**REQUIRED WORK:**
Once you reach the line containing "下载中心 (1095, 190)" in the data below, restate each line word for word up to and including the one containing "Государственные учреждения (128, 1582)".

**INPUT MATERIAL:**
******
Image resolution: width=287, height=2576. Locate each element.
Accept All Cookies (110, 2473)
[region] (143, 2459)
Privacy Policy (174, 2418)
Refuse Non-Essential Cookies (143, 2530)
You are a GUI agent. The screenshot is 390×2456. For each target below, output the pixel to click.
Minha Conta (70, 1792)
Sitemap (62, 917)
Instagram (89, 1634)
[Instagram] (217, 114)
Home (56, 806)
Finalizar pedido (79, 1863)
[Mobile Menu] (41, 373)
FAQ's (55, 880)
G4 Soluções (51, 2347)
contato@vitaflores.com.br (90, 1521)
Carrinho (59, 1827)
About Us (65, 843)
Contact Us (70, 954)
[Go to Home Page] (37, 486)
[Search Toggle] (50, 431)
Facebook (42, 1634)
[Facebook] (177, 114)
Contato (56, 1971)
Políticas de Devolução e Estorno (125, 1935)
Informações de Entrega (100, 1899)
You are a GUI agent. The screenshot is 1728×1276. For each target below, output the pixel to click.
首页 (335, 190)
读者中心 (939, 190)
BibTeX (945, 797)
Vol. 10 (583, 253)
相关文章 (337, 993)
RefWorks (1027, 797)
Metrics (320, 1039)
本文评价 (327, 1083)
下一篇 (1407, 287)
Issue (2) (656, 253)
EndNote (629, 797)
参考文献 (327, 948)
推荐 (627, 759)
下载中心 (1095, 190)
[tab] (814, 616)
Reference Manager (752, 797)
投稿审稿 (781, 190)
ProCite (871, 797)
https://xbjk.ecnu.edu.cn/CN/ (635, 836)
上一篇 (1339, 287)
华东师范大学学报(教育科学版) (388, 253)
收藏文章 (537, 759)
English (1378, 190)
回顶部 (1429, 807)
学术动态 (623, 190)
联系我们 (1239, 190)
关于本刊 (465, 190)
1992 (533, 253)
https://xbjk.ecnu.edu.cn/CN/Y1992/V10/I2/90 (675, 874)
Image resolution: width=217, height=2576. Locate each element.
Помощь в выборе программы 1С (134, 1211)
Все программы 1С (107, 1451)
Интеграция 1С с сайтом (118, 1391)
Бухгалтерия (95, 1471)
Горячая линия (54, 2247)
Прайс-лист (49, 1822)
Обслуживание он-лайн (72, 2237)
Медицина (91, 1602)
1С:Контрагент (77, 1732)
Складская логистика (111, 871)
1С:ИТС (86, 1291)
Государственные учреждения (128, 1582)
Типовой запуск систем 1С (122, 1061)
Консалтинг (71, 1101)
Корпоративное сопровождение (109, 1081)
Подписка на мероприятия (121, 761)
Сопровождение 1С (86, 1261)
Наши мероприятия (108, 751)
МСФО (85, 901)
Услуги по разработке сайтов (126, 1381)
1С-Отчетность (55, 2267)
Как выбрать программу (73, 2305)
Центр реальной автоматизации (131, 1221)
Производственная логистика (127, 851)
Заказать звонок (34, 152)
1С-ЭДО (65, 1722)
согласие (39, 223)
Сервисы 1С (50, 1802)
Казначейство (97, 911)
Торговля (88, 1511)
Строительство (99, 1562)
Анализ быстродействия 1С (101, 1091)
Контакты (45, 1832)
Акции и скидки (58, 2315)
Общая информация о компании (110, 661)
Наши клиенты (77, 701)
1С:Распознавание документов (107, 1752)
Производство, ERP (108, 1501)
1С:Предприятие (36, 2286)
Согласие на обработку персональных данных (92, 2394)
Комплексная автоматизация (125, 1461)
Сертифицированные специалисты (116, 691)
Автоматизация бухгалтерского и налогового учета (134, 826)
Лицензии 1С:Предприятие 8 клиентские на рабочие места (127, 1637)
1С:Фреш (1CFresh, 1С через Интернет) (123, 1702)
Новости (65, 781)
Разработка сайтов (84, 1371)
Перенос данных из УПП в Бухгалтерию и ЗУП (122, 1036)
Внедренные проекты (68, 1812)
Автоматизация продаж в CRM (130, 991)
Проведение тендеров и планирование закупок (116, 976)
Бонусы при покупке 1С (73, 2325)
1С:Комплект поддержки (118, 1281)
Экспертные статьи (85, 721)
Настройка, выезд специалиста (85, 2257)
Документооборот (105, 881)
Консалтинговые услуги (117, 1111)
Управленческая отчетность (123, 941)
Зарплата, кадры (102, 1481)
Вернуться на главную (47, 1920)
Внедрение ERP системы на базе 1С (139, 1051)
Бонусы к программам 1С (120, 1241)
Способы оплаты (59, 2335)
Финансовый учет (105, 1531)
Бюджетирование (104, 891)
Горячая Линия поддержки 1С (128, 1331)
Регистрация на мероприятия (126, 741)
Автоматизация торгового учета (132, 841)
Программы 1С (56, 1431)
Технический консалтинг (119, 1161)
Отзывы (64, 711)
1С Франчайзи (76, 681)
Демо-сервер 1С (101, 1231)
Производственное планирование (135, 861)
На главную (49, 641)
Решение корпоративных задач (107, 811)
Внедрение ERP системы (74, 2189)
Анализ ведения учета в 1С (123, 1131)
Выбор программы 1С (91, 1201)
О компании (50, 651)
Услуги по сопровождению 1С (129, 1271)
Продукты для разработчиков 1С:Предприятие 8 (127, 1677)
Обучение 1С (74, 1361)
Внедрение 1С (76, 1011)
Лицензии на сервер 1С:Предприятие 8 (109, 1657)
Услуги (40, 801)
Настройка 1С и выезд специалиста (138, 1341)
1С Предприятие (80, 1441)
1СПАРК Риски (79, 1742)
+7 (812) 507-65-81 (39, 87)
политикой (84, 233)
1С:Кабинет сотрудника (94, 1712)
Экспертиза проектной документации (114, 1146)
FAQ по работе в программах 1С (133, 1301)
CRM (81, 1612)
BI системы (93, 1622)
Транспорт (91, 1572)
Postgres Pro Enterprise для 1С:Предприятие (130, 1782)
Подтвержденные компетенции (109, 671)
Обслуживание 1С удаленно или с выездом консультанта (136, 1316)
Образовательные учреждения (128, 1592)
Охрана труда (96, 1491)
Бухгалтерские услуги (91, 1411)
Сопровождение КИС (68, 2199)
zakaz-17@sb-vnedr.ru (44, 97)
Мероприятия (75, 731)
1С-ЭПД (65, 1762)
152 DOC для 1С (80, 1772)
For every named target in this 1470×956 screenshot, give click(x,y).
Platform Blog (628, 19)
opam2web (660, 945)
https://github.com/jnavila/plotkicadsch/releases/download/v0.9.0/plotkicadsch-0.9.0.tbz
******
**EXERCISE RESULT:**
下载中心 (1095, 190)
[tab] (814, 616)
Reference Manager (752, 797)
投稿审稿 (781, 190)
ProCite (871, 797)
https://xbjk.ecnu.edu.cn/CN/ (635, 836)
上一篇 (1339, 287)
华东师范大学学报(教育科学版) (388, 253)
收藏文章 (537, 759)
English (1378, 190)
回顶部 (1429, 807)
学术动态 (623, 190)
联系我们 (1239, 190)
关于本刊 (465, 190)
1992 (533, 253)
https://xbjk.ecnu.edu.cn/CN/Y1992/V10/I2/90 (675, 874)
Image resolution: width=217, height=2576. Locate each element.
Помощь в выборе программы 1С (134, 1211)
Все программы 1С (107, 1451)
Интеграция 1С с сайтом (118, 1391)
Бухгалтерия (95, 1471)
Горячая линия (54, 2247)
Прайс-лист (49, 1822)
Обслуживание он-лайн (72, 2237)
Медицина (91, 1602)
1С:Контрагент (77, 1732)
Складская логистика (111, 871)
1С:ИТС (86, 1291)
Государственные учреждения (128, 1582)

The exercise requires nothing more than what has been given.